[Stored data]

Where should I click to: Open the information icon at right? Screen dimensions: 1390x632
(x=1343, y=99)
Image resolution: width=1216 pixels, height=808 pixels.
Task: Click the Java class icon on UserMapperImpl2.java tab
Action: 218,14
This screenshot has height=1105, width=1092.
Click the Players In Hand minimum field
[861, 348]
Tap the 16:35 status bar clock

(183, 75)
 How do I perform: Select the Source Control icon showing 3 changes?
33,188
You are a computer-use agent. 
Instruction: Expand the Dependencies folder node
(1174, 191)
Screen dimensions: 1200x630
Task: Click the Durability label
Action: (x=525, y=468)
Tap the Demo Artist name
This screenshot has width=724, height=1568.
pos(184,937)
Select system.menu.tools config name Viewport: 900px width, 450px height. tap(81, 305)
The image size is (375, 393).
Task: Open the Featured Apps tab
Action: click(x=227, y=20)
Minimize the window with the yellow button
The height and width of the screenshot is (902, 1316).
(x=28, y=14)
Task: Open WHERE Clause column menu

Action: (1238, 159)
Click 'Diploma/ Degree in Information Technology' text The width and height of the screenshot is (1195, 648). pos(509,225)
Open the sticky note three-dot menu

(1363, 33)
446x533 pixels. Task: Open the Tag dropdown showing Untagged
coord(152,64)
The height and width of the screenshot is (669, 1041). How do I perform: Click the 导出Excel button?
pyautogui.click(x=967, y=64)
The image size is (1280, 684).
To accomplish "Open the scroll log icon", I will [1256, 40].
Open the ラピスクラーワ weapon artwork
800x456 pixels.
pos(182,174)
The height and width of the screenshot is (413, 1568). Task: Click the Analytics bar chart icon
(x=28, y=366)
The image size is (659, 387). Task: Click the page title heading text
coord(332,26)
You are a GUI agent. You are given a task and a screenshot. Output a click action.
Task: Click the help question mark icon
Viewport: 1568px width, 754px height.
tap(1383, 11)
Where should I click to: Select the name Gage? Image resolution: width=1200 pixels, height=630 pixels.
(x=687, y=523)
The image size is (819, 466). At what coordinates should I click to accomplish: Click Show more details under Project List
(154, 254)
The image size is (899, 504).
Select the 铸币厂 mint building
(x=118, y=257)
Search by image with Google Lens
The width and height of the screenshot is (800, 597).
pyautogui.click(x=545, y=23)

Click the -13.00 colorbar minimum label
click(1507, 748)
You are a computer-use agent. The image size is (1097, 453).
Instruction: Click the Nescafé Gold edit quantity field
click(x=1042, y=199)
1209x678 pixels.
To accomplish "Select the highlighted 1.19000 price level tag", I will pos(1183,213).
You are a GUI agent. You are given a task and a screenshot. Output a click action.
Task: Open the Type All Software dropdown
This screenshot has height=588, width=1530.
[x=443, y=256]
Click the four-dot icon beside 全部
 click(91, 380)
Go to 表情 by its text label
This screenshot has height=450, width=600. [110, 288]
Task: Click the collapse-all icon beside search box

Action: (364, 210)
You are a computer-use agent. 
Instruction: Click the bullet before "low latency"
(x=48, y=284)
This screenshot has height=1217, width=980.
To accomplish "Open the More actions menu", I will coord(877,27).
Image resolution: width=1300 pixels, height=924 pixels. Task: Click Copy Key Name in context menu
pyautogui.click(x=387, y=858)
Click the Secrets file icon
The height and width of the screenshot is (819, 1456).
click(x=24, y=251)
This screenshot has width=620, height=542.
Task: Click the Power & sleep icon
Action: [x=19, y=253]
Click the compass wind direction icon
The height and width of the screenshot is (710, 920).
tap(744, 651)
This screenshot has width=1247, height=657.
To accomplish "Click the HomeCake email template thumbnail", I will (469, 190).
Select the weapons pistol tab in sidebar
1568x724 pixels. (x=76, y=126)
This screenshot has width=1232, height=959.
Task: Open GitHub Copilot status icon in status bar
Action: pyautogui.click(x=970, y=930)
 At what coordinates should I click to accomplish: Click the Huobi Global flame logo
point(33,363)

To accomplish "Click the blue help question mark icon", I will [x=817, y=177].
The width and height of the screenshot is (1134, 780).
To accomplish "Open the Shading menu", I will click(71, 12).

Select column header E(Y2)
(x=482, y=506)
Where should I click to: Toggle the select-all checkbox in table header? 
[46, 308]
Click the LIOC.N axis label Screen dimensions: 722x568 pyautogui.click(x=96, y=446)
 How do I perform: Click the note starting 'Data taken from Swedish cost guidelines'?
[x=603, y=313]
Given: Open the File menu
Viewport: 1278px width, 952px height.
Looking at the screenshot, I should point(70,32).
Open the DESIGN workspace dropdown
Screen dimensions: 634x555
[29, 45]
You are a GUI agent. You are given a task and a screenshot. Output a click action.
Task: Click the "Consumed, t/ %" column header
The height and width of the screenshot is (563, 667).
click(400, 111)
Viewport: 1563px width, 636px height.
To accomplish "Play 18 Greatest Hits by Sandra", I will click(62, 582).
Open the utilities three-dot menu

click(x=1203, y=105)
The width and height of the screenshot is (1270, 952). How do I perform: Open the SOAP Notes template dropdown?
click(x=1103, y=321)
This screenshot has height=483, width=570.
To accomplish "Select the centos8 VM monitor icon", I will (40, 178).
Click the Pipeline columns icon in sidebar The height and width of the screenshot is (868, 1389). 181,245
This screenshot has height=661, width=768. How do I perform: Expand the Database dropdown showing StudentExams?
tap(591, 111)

-- Work task --
Every entry is to be repeated precisely as it stands.

-- Output below --
Where should I click to: Open the information icon at right? Screen dimensions: 1390x632
(x=1343, y=99)
Image resolution: width=1216 pixels, height=808 pixels.
Task: Click the Java class icon on UserMapperImpl2.java tab
Action: 218,14
This screenshot has height=1105, width=1092.
Click the Players In Hand minimum field
[861, 348]
Tap the 16:35 status bar clock

(183, 75)
 How do I perform: Select the Source Control icon showing 3 changes?
33,188
You are a computer-use agent. 
Instruction: Expand the Dependencies folder node
(1174, 191)
Screen dimensions: 1200x630
Task: Click the Durability label
Action: (x=525, y=468)
Tap the Demo Artist name
This screenshot has width=724, height=1568.
pos(184,937)
Select system.menu.tools config name Viewport: 900px width, 450px height. tap(81, 305)
The image size is (375, 393).
Task: Open the Featured Apps tab
Action: click(x=227, y=20)
Minimize the window with the yellow button
The height and width of the screenshot is (902, 1316).
(x=28, y=14)
Task: Open WHERE Clause column menu

Action: (1238, 159)
Click 'Diploma/ Degree in Information Technology' text The width and height of the screenshot is (1195, 648). pos(509,225)
Open the sticky note three-dot menu

(1363, 33)
446x533 pixels. Task: Open the Tag dropdown showing Untagged
coord(152,64)
The height and width of the screenshot is (669, 1041). How do I perform: Click the 导出Excel button?
pyautogui.click(x=967, y=64)
The image size is (1280, 684).
To accomplish "Open the scroll log icon", I will [1256, 40].
Open the ラピスクラーワ weapon artwork
800x456 pixels.
pos(182,174)
The height and width of the screenshot is (413, 1568). Task: Click the Analytics bar chart icon
(x=28, y=366)
The image size is (659, 387). Task: Click the page title heading text
coord(332,26)
You are a GUI agent. You are given a task and a screenshot. Output a click action.
Task: Click the help question mark icon
Viewport: 1568px width, 754px height.
tap(1383, 11)
Where should I click to: Select the name Gage? Image resolution: width=1200 pixels, height=630 pixels.
(x=687, y=523)
The image size is (819, 466). At what coordinates should I click to accomplish: Click Show more details under Project List
(154, 254)
The image size is (899, 504).
Select the 铸币厂 mint building
(x=118, y=257)
Search by image with Google Lens
The width and height of the screenshot is (800, 597).
pyautogui.click(x=545, y=23)

Click the -13.00 colorbar minimum label
click(1507, 748)
You are a computer-use agent. The image size is (1097, 453).
Instruction: Click the Nescafé Gold edit quantity field
click(x=1042, y=199)
1209x678 pixels.
To accomplish "Select the highlighted 1.19000 price level tag", I will pos(1183,213).
You are a GUI agent. You are given a task and a screenshot. Output a click action.
Task: Open the Type All Software dropdown
This screenshot has height=588, width=1530.
[x=443, y=256]
Click the four-dot icon beside 全部
 click(91, 380)
Go to 表情 by its text label
This screenshot has height=450, width=600. [110, 288]
Task: Click the collapse-all icon beside search box

Action: (364, 210)
You are a computer-use agent. 
Instruction: Click the bullet before "low latency"
(x=48, y=284)
This screenshot has height=1217, width=980.
To accomplish "Open the More actions menu", I will coord(877,27).
Image resolution: width=1300 pixels, height=924 pixels. Task: Click Copy Key Name in context menu
pyautogui.click(x=387, y=858)
Click the Secrets file icon
The height and width of the screenshot is (819, 1456).
click(x=24, y=251)
This screenshot has width=620, height=542.
Task: Click the Power & sleep icon
Action: [x=19, y=253]
Click the compass wind direction icon
The height and width of the screenshot is (710, 920).
tap(744, 651)
This screenshot has width=1247, height=657.
To accomplish "Click the HomeCake email template thumbnail", I will (469, 190).
Select the weapons pistol tab in sidebar
1568x724 pixels. (x=76, y=126)
This screenshot has width=1232, height=959.
Task: Open GitHub Copilot status icon in status bar
Action: pyautogui.click(x=970, y=930)
 At what coordinates should I click to accomplish: Click the Huobi Global flame logo
point(33,363)

To accomplish "Click the blue help question mark icon", I will [x=817, y=177].
The width and height of the screenshot is (1134, 780).
To accomplish "Open the Shading menu", I will click(71, 12).

Select column header E(Y2)
(x=482, y=506)
Where should I click to: Toggle the select-all checkbox in table header? 
[46, 308]
Click the LIOC.N axis label Screen dimensions: 722x568 pyautogui.click(x=96, y=446)
 How do I perform: Click the note starting 'Data taken from Swedish cost guidelines'?
[x=603, y=313]
Given: Open the File menu
Viewport: 1278px width, 952px height.
Looking at the screenshot, I should point(70,32).
Open the DESIGN workspace dropdown
Screen dimensions: 634x555
[29, 45]
You are a GUI agent. You are given a task and a screenshot. Output a click action.
Task: Click the "Consumed, t/ %" column header
The height and width of the screenshot is (563, 667).
click(400, 111)
Viewport: 1563px width, 636px height.
To accomplish "Play 18 Greatest Hits by Sandra", I will click(62, 582).
Open the utilities three-dot menu

click(x=1203, y=105)
The width and height of the screenshot is (1270, 952). How do I perform: Open the SOAP Notes template dropdown?
click(x=1103, y=321)
This screenshot has height=483, width=570.
To accomplish "Select the centos8 VM monitor icon", I will (40, 178).
Click the Pipeline columns icon in sidebar The height and width of the screenshot is (868, 1389). 181,245
This screenshot has height=661, width=768. How do I perform: Expand the Database dropdown showing StudentExams?
tap(591, 111)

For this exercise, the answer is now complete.